Total adjusted retail sales rose by 1.7% compared to last October, to $447.3 billion, lower than last month’s 2.4% gain and less than economists had hoped for. On a 12-month smoothed basis, sales were up by 2.7%.


The continued decline in gasoline prices and the strengthening job market again helped automobile retailers—who collectively saw their sales jump by 6 percent on 12-month smoothed basis—the most. Taking cars out of the mix, retail sales increased by only 1.7%, their second smallest increase in four months.

The non-store retail sector also enjoyed big gains, and sales, driven by gains by e-commerce players like Amazon, increased by almost 8 percent.

After suffering months of declining sales, department, chain and discount stores edged into positive territory for the second consecutive month, increasing by 0.85% in October, better than September’s 0.4% rise. Department stores continue to lose share to other channels, however, particularly in apparel, where specialty stores (including fast fashion players) have been experiencing higher growth. Macy’s and Nordstrom, who both reported quarterly earnings this week, reported a pronounced slowdown in store traffic.

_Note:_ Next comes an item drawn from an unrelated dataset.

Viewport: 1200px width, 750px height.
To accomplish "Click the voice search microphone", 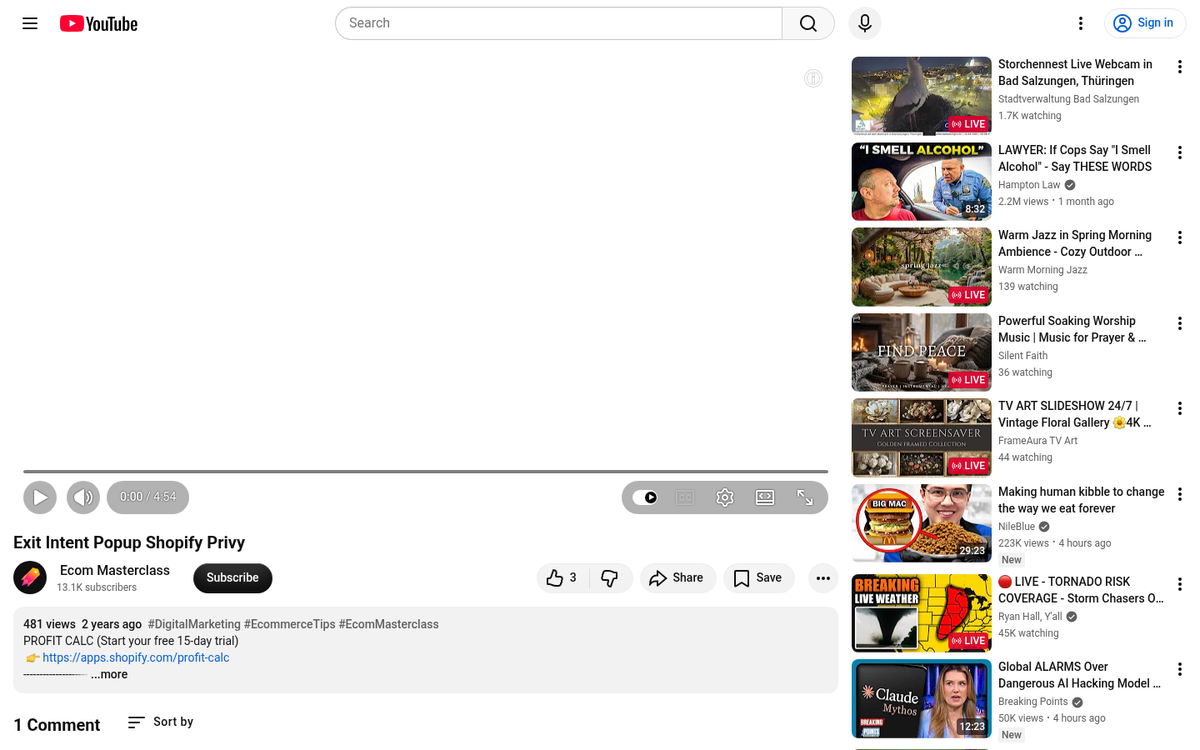I will (x=864, y=23).
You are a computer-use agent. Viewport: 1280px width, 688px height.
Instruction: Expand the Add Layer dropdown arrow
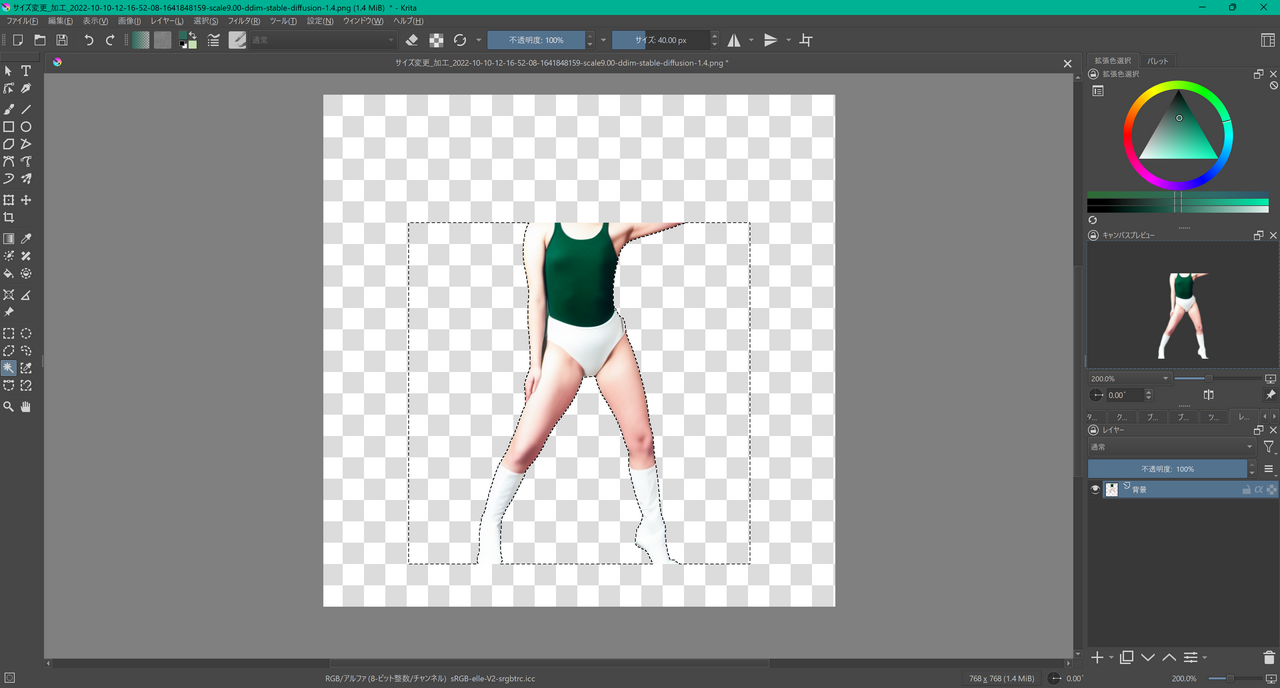[x=1111, y=658]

Apparel specialty stores sales rose by 1.7% on a smoothed basis, their slowest in eight months. Many retailers blamed on the unseasonably warm weather in the month, which kept consumers out of stores stocked with cool weather apparel, and made it more likely that stores will need to resort to discounting to clear out fall goods. 


For the combined department and specialty sector, a barometer of overall apparel sales, sales increased by 1.3% in the month, their slowest collective growth rate in six months. In each of the past four months, the inventory-to-sales ratio for the combined sector has risen as well.